> The problem
Within the entries that follow, show each line where the word "report" occurs.

> Stored data entries
────────

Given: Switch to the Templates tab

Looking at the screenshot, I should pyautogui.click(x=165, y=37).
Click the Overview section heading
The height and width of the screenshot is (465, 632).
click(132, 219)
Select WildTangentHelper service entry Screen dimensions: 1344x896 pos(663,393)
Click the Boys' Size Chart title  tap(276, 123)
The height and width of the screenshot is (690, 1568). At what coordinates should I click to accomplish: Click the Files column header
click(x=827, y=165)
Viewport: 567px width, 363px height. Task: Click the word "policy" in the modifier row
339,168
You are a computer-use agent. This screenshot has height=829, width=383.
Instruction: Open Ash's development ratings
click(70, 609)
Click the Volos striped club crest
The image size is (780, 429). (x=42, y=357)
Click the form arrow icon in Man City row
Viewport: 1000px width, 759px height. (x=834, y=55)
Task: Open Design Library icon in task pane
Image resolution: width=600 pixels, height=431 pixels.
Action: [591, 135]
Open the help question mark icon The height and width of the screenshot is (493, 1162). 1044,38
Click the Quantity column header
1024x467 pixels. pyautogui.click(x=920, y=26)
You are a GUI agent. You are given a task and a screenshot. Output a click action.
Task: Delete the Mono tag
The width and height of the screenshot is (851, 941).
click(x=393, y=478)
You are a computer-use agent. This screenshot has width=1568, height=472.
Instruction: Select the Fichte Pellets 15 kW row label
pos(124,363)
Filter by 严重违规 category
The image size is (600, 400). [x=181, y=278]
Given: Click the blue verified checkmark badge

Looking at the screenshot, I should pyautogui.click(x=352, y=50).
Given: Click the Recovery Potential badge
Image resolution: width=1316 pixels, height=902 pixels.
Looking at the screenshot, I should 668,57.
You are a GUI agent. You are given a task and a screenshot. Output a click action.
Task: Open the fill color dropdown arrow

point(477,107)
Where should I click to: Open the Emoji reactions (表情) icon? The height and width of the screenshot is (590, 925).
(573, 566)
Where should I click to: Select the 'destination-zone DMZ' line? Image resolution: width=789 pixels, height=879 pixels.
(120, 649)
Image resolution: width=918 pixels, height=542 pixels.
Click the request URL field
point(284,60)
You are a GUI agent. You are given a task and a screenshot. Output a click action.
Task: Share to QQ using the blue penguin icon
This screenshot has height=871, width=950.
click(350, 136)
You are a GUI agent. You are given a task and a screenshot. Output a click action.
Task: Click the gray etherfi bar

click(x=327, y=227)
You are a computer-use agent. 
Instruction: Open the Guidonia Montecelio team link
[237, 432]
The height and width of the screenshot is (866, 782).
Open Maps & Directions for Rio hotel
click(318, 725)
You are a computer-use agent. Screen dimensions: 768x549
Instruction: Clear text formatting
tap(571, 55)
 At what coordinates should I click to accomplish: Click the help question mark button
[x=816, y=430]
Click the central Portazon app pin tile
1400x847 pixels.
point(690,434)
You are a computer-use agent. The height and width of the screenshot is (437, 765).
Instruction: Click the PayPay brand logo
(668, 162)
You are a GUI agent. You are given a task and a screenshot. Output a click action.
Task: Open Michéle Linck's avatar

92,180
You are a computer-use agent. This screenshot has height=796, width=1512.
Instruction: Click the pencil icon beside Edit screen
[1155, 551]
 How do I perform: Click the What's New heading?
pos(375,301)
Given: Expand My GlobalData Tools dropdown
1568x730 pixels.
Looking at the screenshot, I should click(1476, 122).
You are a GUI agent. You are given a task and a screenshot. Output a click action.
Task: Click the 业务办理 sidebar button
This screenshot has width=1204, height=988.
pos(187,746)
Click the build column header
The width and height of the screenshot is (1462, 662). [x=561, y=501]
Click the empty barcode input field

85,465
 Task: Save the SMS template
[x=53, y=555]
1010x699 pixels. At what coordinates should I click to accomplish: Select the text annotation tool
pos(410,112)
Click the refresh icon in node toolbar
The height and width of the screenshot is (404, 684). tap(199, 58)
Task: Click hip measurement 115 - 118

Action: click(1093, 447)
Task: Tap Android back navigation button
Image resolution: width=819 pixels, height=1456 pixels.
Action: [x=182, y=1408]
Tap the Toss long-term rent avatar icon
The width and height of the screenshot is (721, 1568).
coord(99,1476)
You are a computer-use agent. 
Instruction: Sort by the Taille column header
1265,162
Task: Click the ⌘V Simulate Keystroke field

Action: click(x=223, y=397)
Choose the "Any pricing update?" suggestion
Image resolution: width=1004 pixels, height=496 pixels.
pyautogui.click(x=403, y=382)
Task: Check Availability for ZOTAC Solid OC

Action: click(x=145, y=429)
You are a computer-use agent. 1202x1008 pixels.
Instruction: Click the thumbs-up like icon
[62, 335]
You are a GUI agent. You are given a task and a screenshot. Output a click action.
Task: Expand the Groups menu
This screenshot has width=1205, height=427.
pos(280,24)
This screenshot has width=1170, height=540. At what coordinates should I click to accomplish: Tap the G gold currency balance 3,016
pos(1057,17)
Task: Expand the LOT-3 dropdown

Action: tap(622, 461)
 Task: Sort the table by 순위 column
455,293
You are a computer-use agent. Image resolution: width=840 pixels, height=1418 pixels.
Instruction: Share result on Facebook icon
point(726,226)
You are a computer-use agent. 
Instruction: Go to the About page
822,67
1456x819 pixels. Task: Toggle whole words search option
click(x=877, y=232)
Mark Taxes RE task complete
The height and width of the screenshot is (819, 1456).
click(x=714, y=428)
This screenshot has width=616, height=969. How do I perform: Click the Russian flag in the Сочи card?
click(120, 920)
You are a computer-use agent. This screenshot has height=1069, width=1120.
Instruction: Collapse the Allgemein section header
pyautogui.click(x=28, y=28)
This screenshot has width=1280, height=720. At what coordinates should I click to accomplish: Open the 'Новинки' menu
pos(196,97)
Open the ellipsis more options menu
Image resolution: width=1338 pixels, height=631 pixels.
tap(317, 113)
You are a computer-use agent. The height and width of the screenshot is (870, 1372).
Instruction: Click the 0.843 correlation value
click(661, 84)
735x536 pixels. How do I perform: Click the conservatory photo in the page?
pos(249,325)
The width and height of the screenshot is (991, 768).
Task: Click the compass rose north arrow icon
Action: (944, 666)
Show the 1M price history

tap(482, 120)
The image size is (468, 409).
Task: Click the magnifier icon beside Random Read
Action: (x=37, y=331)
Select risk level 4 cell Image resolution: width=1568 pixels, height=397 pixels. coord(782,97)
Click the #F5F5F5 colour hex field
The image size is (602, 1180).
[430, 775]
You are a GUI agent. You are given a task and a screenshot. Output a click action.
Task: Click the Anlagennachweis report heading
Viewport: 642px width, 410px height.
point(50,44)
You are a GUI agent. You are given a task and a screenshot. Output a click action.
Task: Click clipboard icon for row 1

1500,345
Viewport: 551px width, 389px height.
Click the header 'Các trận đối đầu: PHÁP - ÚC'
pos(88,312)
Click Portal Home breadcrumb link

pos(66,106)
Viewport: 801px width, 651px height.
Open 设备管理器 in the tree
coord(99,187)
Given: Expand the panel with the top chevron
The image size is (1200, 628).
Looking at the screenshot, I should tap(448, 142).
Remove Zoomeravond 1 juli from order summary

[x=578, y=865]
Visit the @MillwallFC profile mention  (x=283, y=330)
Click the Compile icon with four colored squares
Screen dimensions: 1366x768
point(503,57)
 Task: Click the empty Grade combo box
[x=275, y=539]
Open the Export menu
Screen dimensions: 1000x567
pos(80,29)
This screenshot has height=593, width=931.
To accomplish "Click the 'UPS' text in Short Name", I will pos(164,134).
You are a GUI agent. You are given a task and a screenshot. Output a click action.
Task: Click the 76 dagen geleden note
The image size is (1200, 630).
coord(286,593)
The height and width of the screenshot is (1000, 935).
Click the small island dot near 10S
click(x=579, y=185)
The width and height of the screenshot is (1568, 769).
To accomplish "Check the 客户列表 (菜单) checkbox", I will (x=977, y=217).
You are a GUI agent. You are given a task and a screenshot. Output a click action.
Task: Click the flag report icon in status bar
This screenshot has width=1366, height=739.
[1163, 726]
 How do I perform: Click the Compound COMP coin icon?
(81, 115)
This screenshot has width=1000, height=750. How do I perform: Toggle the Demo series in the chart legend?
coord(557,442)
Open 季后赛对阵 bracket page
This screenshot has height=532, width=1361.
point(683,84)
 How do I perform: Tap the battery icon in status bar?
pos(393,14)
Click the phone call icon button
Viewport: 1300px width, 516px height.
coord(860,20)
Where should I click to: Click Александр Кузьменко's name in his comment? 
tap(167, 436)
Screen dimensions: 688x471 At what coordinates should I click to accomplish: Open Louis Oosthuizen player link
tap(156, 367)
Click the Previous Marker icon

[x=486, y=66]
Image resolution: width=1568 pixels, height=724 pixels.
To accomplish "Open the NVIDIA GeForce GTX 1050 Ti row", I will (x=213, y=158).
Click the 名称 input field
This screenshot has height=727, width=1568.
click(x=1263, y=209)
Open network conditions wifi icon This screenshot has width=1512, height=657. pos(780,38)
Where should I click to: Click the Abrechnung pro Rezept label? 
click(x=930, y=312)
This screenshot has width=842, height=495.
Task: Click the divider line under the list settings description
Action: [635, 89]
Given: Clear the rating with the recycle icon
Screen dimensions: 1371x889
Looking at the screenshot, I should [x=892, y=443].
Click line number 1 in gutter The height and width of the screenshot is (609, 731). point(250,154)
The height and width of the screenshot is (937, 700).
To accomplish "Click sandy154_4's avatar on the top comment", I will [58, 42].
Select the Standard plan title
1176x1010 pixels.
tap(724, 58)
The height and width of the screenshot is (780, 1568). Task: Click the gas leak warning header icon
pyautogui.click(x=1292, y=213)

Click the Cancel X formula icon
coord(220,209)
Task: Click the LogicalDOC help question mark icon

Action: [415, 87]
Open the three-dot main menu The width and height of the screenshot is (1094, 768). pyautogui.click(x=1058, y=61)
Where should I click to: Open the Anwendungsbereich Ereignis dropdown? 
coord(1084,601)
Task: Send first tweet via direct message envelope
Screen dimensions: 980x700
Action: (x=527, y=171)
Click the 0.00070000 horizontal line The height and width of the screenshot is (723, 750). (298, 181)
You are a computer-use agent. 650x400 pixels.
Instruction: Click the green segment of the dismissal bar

────────

> Answer to the exercise
Task: Click the Anlagennachweis report heading
Task: Click the flag report icon in status bar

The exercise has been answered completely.